→ **Task instructions**
At the line with "Viewport: 1676px width, 1020px", start transcribing; stop after the last line of the data below. Keep it exact and leave pictures out.

Records drawn from a dataset
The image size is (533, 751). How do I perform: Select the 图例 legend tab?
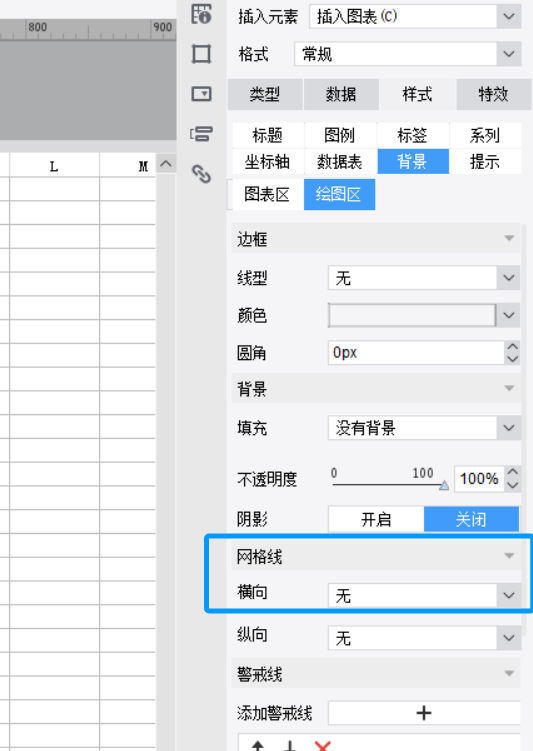pyautogui.click(x=340, y=136)
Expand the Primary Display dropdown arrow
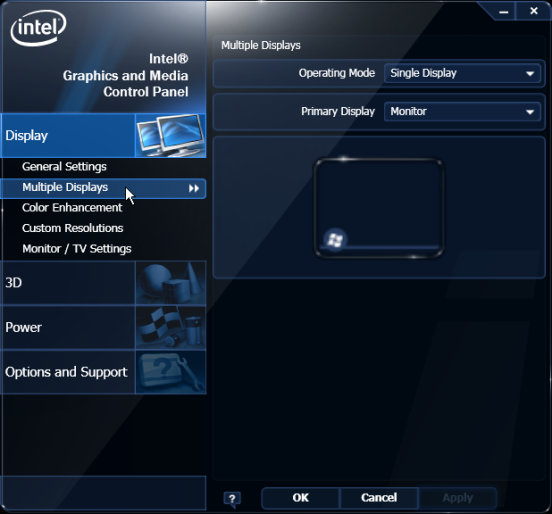552x514 pixels. pos(530,112)
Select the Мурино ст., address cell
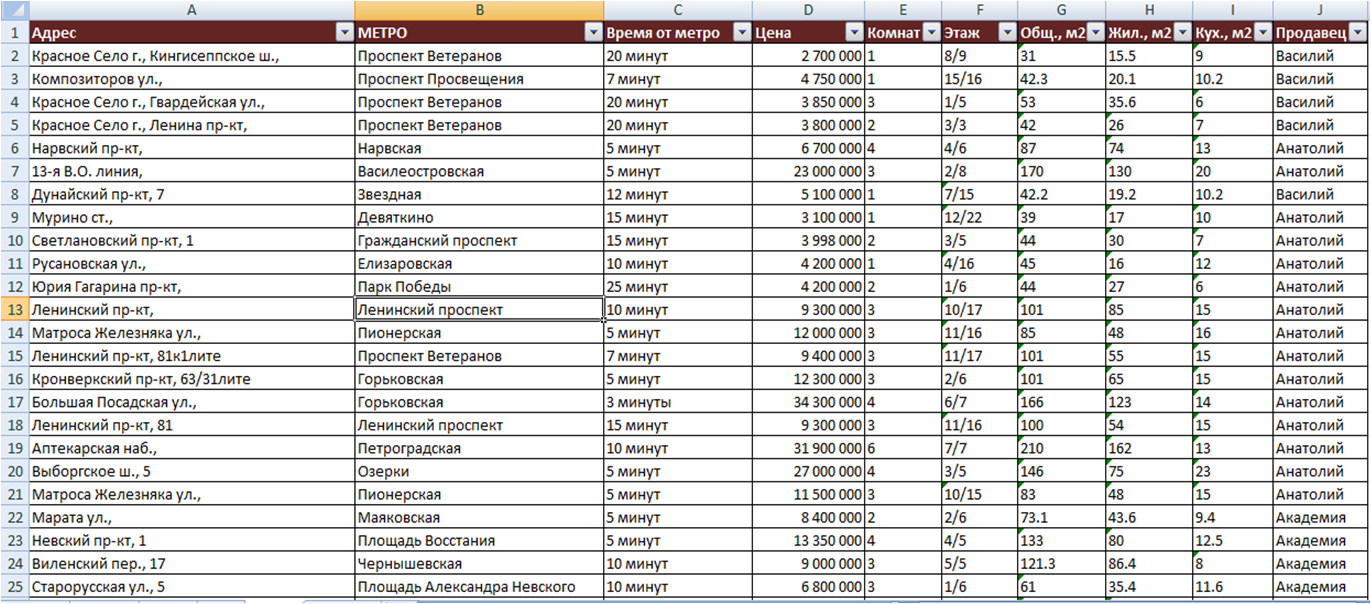Image resolution: width=1371 pixels, height=604 pixels. [x=191, y=217]
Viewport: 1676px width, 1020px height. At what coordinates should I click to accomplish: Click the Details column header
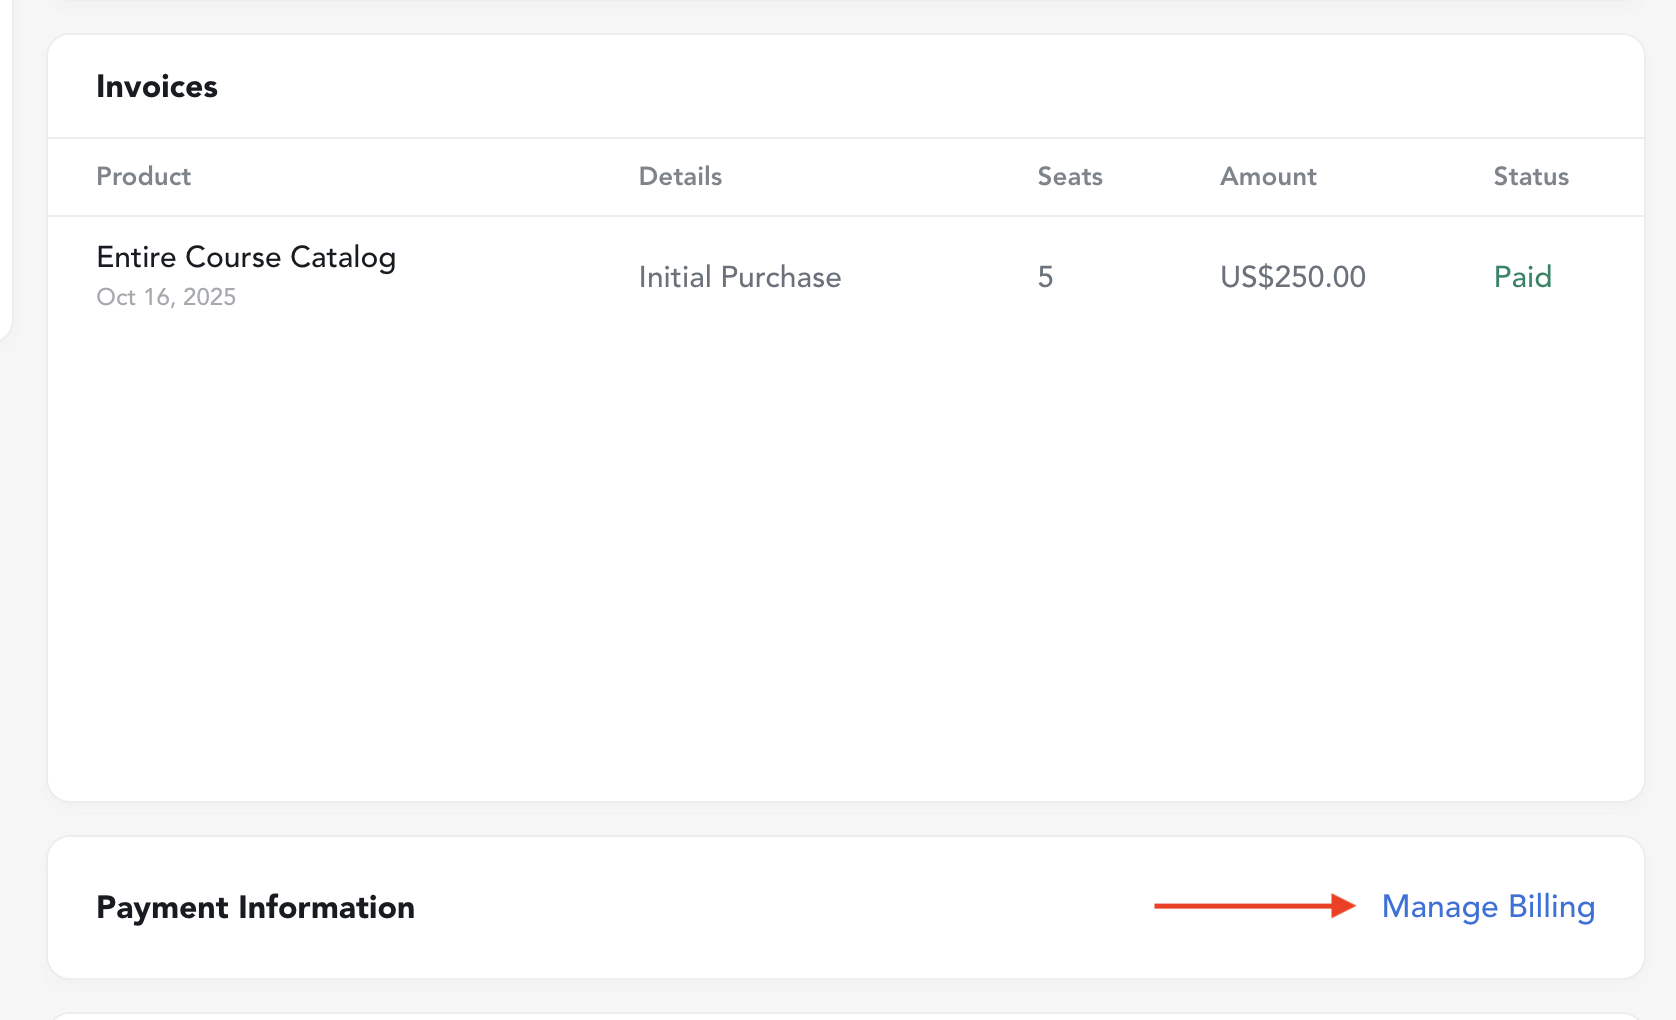coord(680,177)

→ **Solution below**
Viewport: 1676px width, 1020px height. At what coordinates should I click to accomplish: Click the Details column header
coord(680,177)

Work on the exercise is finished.